Understanding the role of seed microbiome
• The proof of concept will deliver an answer to the question whether an intact microbiome has a positive influence on plant health in the seed/seedling stadium and which components play a dominant role in this process.
• Methodology (protocols) to study the microbiome in and on seeds: from composition to function.
• Descriptive data of seed microbiomes in untreated versus sanitized seeds.
• Additionally the functional characteristics of the seed microbiomes that can be linked to seed resilience and seedling health will be determined and used as markers for selection of BCAs.
Biological control on seeds – Development of a framework for screening and testing new agents
• A framework consisting of a range of assays for screening and testing new biological control agents on seeds will become available. Individual assays will focus on efficacy against diseases and pests, crucial ecological characteristics and relevant economic and regulatory issues.
• A fast assay to analyze and predict survival and shelf life of the seed microbiome and applied biologicals will be ready for use.
• The framework for screening and testing of new biological control agents on seeds will be evaluated for model crops and generalized for later use in other crop–target-combinations by seed industries and biocontrol industries.
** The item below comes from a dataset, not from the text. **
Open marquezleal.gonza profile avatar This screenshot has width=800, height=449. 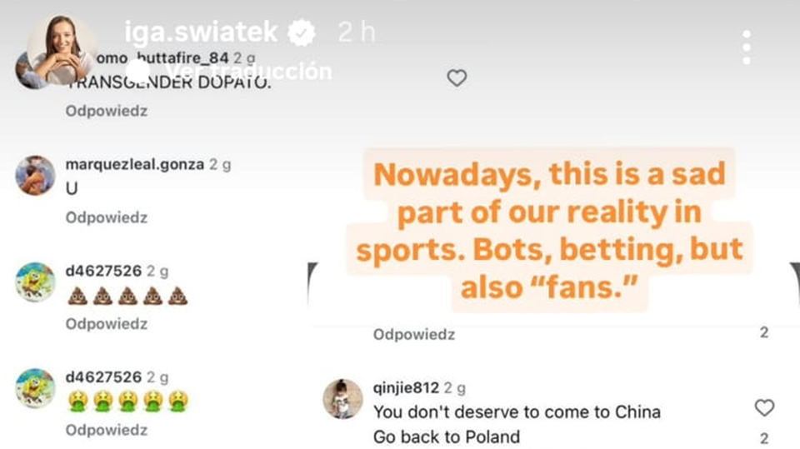35,175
Dissemination of project results
A paradigm shift is needed in seed production, processing and storage avoiding harming beneficial seed microbiomes. However, there are different routes towards this paradigm shift by preserving, enhancing, steering and adding beneficial microbial communities. The research project will focus on exploration of the role of the seed microbiome, and the pre-competitive development of knowledge needed to exploit the natural seed microbiome and added selected BCAs on seeds. The major impact of the project will be the knowledge transfer needed to support the seed supply chain to decide on appropriate routes during specific seed production and seed processing steps. The impact on science will be the availability of knowledge on the role of the seed microbiome. The impact on society will be the knowledge transfer allowing major steps towards delivery of robust seeds to agriculture and horticulture enabling the sector to produce food in a nature-inclusive, circular and economic way.
General communication with stakeholders will be achieved via annual reports to TKI and contributions to websites and technical journals with information on project objectives and publishable results. An important communication and dissemination channel will be workshops allowing intensive knowledge exchange amongst stakeholders of the seed supply chain and other stakeholders. Results will also be communicated in the international scientific communities during relevant conferences and webinars (estimated 10 oral and 10 poster contributions). Approximately 7 manuscripts for peer-reviewed open access scientific journals and 1 PhD thesis will be submitted for publication.